When I look out on all of you from dozens of states and universities around this country — I see ambassadors. Ambassadors for understanding, cooperation and connecting the world of the United Nations with the grassroots.
There is no more important issue today than — in this context, and I would single out this problem because it is probably the most dramatic that we are facing — we need together to address the climate change crisis. And, I know you agree with me.
A recent United Nations Foundation poll found that climate change is a top priority for young Americans. Climate change is unfortunately running faster than our efforts to slow it.
There is good news because there are solutions at hand in the pipeline. There is technological evolution that makes more and more the green economy — the economy of the future.
But political will is still lagging behind. That is why I am convening a climate action summit in September here in New York to raise ambition — ambition for mitigation, for adaptation, for financing, for innovation to really defeat climate change.
Today, I am asking for your help in sounding the alarm and highlighting the solutions.
I am going to tweet a call for #ClimateAction, and I want you all to respond on Twitter, highlighting the steps you are taking to beat the climate challenge.

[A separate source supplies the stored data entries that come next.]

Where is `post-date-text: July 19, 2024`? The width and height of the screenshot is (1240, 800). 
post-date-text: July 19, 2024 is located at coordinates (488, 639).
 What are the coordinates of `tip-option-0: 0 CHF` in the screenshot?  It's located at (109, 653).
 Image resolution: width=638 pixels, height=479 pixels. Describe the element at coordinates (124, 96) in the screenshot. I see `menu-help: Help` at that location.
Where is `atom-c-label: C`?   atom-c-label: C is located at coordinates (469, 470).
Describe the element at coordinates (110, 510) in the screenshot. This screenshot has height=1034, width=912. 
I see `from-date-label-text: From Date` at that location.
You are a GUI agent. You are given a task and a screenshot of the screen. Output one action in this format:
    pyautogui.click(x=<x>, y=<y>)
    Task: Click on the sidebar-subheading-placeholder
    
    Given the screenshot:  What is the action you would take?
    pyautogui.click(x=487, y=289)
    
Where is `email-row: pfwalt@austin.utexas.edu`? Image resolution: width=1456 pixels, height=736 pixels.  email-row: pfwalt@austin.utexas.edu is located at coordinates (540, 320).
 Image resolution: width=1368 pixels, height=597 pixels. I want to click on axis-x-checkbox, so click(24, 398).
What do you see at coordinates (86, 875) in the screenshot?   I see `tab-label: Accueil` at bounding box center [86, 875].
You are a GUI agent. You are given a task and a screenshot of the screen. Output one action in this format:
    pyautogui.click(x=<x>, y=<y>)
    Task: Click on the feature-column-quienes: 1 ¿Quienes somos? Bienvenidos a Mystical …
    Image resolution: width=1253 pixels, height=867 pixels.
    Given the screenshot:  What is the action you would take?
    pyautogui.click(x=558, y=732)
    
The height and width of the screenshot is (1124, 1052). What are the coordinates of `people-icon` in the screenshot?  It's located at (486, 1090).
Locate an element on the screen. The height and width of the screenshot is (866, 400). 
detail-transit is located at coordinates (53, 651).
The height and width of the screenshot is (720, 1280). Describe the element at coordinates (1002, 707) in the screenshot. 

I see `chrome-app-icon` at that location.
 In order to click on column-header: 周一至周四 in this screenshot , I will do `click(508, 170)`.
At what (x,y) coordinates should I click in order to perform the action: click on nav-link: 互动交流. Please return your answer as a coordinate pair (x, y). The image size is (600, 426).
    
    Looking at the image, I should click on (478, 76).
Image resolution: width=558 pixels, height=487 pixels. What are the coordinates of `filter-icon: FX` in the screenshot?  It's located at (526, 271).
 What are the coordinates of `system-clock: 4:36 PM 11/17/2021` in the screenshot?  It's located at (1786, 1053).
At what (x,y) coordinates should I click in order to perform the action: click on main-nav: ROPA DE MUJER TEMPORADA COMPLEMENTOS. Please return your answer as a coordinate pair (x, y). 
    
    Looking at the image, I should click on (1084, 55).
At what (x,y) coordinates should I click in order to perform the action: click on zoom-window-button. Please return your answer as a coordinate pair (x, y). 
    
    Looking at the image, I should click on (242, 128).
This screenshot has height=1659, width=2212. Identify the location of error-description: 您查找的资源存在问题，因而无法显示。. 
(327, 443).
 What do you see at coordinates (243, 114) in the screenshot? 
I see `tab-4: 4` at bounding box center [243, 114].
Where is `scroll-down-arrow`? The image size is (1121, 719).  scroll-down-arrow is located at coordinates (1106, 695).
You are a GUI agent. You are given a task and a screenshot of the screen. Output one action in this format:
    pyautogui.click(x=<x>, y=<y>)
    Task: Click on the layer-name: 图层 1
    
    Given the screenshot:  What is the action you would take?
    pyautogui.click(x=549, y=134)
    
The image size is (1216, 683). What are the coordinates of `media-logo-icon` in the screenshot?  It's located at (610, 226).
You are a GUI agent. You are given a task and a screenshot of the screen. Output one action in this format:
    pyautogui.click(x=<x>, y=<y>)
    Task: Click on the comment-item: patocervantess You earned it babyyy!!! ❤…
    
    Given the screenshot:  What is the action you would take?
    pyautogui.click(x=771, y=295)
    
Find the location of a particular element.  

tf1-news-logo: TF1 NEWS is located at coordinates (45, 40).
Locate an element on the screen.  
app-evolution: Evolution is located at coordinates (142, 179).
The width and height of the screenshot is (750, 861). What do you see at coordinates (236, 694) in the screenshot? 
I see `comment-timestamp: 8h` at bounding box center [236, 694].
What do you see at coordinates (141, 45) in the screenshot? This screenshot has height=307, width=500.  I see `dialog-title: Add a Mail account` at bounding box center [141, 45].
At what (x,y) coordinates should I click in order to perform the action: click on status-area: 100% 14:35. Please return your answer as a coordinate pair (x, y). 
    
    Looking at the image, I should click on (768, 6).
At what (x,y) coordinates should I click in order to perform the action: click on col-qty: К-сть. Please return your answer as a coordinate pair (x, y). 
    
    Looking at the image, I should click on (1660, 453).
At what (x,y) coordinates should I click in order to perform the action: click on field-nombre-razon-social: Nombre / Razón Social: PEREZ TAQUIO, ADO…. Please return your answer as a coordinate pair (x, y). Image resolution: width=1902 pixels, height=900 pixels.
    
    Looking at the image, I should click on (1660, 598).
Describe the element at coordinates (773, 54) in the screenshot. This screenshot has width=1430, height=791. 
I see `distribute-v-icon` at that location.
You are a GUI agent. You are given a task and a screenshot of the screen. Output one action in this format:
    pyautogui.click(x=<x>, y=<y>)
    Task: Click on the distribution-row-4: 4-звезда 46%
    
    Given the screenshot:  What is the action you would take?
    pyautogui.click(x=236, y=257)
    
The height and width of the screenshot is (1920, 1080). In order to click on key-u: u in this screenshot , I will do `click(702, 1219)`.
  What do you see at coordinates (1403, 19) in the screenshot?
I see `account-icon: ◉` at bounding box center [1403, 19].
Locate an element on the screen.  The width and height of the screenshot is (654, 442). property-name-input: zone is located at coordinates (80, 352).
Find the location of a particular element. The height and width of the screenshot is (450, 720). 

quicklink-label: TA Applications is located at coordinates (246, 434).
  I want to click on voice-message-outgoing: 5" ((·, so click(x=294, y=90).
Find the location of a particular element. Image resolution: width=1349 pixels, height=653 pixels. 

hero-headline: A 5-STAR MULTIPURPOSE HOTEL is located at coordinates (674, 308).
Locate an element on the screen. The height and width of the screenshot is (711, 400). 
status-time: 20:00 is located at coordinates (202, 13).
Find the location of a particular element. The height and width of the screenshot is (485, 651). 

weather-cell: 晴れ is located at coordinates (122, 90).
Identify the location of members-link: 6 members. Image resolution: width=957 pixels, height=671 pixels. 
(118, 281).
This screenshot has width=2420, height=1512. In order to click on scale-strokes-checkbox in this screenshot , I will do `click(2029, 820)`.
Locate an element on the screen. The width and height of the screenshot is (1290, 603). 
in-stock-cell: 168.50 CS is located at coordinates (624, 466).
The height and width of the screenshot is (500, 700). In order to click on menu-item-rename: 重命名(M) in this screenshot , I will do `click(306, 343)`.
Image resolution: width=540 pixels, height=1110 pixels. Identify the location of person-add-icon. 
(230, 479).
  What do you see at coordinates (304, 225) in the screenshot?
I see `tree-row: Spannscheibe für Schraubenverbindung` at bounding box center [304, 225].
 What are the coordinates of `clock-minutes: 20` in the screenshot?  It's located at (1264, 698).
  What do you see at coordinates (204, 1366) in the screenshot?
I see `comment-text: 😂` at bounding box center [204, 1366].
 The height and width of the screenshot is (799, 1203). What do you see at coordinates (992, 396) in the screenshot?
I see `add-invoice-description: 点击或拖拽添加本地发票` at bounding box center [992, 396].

I will feature some of your responses on my Twitter account — that [way] we will be together in this very important endeavour.
I firmly believe that we can win this race if we all pull together. And, the same argument goes for all our other challenges — all other challenges we face in today’s world.
You are all committed multilateralists. I thank you for your service as ambassadors for a better world. I feel inspired by your energy and by your engagement. Keep it up. Because we need you more than ever.